Braley’s campaign has run ads pointing this out and saying that the amendment could ban abortion with no exceptions for rape or incest.
The ads highlight a quote from Ernst earlier this year about how she thinks abortion providers “should be punished if there were a personhood amendment.”
“I do support a woman’s right to accessible, reliable, and safe contraception,” Ernst said during the debate in response to a question about whether she wants to ban any specific form of contraception.
She also said for the first time that she would support an exception for saving a woman’s life if abortion were banned.
When asked if in vitro fertilization (IVF) should be banned, Ernst avoided directly answering the question, but told a story about a friend of hers who has two daughters via IVF.
“I am glad that she is blessed to be a mother,” Ernst said.
Braley said that Ernst can’t say she supports access to contraception if she’s also going to support policies that undermine that access, like the “personhood” amendment or her support for the Supreme Court’s Hobby Lobby decision.
“You can’t say that you protect a woman’s right to contraception and then vote against it on the senate floor,” Braley said. “You can’t say that you want to repeal the Affordable Care Act, which provides free contraceptive services to women, and increase their costs by $600. And you can’t say you support that right and then say it’s OK for employers to interfere with it.”
Ernst, on the subject of repealing the ACA, was secretly recorded last year telling supporters, “Once we start with those benefits in January, how are we going to get people off of those?”
Ernst attacked Braley on his supposed support for “partial birth abortions.” Braley said he opposes all “late-term” abortions that are not necessary to save the life or health of the mother.
He avoided specifying a cutoff date for what “late-term” is, claiming that “it’s a term that has a specific legal meaning because of existing law.” Medical authorities disagree over this definition, however.
Ernst also claimed that Braley’s ads about her “personhood” bill were “rated false” by the Washington Post’s fact-checker. The Post’s Glenn Kessler didn’t actually find Braley’s ad false, but said it used the word “would” when it really should have used “could.”

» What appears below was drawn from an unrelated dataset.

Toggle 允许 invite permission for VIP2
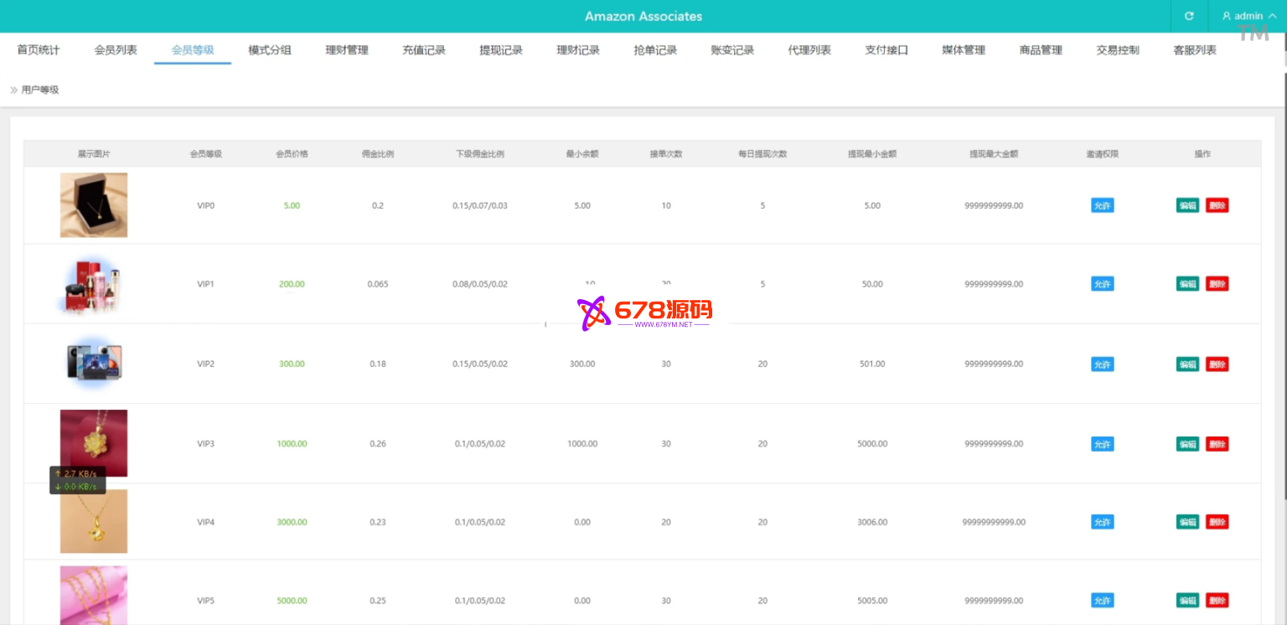1102,364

Kessler also noted that Ernst “strains some credulity” when she claims that her amendment was “simply a statement that I support life.” In fact, the law is designed to pave the way for anti-choice legislation and could even work as an abortion ban on its own, although the effect of such a ban would be uncertain as long as the Supreme Court upholds a woman’s right to choose.
“Personhood” amendments have long been an anti-choice strategy to attempt to overturn Roe v. Wade and criminalize abortion.
Ernst is slightly ahead of Braley in the polls 15 days from Election Day.